### Exercise text
──────
After everything else is forgotten, I'll remember this from last week's Republican presidential candidates debate: The election should be about ideas, not the minutiae that media and voters typically gorge themselves on.
Newt Gingrich hit the bulls-eye when he said it. And in the big picture, it doesn't matter that Gingrich sidestepped a tough question about the legitimacy of his campaign from Fox News host Chris Wallace or that he has little shot of winning.
The older our nation gets, the more juvenile it becomes. We have become infatuated with -- and sidetracked by -- the trivial: President Obama's birth certificate, John Boehner's tan, politicians' sex lives, the feigned indignation served up daily by the left and the right.
Instead of strategizing how to get the economy moving while shedding debt, our leaders -- including most of the presidential candidates -- adhere to talking points that have little or no relevance to our unique situation.
If solving the economic problem were as easy as approving a federal stimulus or cutting taxes, the Great Recession would be in the rear-view mirror.
But we're dealing with something more complicated. A mountain of debt -- here and all over the globe -- has caused lenders to restrict credit, which is essential to investment. Cutting debt to free up credit requires spending less. When spending declines, economies shrink and bad news continues.
The Tea Partiers are right when they say we must reduce debt. But they're wrong when they say we don't need another stimulus, as liberals advocate. Liberals, likewise, are wrong when they claim that a recession is the wrong time to worry about debt.
What we need is smart policy. Unfortunately, American voters don't have much passion for any proposal that isn't wrapped in a simple Pick A or Pick B package.
──────
### Supplied material
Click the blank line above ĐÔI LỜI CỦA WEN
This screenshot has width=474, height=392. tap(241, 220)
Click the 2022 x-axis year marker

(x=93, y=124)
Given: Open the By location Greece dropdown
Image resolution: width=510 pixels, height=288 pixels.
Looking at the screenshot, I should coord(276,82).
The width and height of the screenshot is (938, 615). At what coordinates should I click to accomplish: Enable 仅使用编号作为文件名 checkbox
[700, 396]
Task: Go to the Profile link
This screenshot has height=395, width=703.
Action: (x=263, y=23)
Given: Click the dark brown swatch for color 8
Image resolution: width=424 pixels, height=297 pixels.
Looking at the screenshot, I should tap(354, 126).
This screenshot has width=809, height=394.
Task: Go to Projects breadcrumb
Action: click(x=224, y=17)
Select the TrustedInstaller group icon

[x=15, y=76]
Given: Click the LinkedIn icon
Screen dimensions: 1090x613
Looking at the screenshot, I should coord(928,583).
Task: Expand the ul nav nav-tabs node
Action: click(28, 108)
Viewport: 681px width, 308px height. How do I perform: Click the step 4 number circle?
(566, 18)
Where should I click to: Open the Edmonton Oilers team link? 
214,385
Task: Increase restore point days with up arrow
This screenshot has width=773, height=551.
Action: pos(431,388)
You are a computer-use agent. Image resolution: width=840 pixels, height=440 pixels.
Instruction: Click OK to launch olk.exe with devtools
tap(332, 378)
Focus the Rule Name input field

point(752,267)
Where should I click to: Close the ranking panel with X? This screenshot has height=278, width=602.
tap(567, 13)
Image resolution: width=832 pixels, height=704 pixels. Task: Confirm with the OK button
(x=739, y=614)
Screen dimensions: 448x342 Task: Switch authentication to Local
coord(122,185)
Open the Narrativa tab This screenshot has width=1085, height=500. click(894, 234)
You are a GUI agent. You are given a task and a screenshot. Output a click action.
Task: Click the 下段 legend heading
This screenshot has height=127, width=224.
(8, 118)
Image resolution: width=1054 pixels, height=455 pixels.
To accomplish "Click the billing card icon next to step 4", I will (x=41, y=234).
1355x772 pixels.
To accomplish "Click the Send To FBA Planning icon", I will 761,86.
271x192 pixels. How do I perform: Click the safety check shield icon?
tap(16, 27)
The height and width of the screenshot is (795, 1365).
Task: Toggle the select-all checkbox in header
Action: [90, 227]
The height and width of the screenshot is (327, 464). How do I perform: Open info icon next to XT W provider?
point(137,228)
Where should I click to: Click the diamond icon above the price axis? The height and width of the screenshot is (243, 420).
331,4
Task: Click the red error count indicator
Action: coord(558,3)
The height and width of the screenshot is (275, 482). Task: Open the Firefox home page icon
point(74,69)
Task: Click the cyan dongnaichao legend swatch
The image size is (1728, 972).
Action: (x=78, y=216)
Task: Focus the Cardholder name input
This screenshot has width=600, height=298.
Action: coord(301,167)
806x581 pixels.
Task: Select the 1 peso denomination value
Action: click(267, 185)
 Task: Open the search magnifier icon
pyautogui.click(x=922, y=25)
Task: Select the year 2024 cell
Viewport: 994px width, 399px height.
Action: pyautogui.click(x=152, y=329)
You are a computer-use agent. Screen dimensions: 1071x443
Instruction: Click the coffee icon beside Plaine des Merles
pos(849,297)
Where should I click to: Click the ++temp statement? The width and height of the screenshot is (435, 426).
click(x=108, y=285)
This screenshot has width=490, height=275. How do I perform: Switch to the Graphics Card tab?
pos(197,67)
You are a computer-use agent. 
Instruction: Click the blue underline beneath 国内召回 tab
──────
### Problem 1
Reproduce the passage of the opinion piece that runs from "Instead of strategizing" up to and including "our unique situation.", word for word.
### Problem 2
According to the opinion piece, what has caused lenders to restrict credit?

### Written response 1
Instead of strategizing how to get the economy moving while shedding debt, our leaders -- including most of the presidential candidates -- adhere to talking points that have little or no relevance to our unique situation.

### Written response 2
A mountain of debt, both here and all over the globe.